*

Linked-out

Published by

The other day, for reasons I hope are for the best, I was locked-out of LinkedIn. Something to do with the fact, I suspect, that I forgot my password (senior moments, I know.)

As a result, my account was suspended pending “account recovery.” Which hopefully means it’ll be towed to somewhere safe and refurbished with shiny new opinions and an upgraded profile fit for the 21st Century of business-preparedness. Probably not though.

So for a while I had some free time to do something else with my time than envy-scroll posts about my network’s (notworks?) ability to secure new jobs, new projects and new relationships. 

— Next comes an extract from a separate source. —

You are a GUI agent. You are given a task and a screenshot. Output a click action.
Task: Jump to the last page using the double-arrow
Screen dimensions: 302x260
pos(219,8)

This made me think about how companies approach online security and how engineers ‘design-in’ systems to deal with threats.

One engineer who writes on this asks his “development teams that every user story have at least three abuser stories to go with it.” And with “any new capability, think at least hard enough about it that you can imagine at least three ways that someone could misuse it.”

It’s a striking way to think about an approach to solving something. I usually start with thinking positively about how to help someone with something. Which clearly in security terms is ridiculous. But when I think about it, helping to ‘dissuade’ people is what I’m almost always doing.

If I take brand guidelines, the explicit message ‘do this.’ The implicit one is ‘or else’. 

If it’s selling a new service or product or experience, it’s ‘chose this! / no! not the other one!”. And to do that we put ourselves (or at least try to think ourselves into) the persona’s of our potential audience’s shoes.

I’m pretty sure most are familiar with user personas (admission here - my experience is limited and heuristic, rather than the great skills those who are better acquainted with them possess. So this is written from a perspective of relative ignorance!)

Mostly the personas or users or audiences I’ve come across read as though the assumption is ‘they’ are pre-disposed to like what we’re offering. So they’re framed in that bias - ‘towards us’. Sure, there’s likely to one outlier or anti, but that’ll be, what one in six? Eight? 

What if for every positive user, we considered at least three (as the security expert would say) abusers. Three times as many people who would actively seek to undermine your efforts? 

Might that give us an interesting bit of insight about what not to do when we build or secure our ideas around how to reach people - or possibly reach people we wouldn’t otherwise have interested? Then again don’t ask me. I can’t give you permission right now.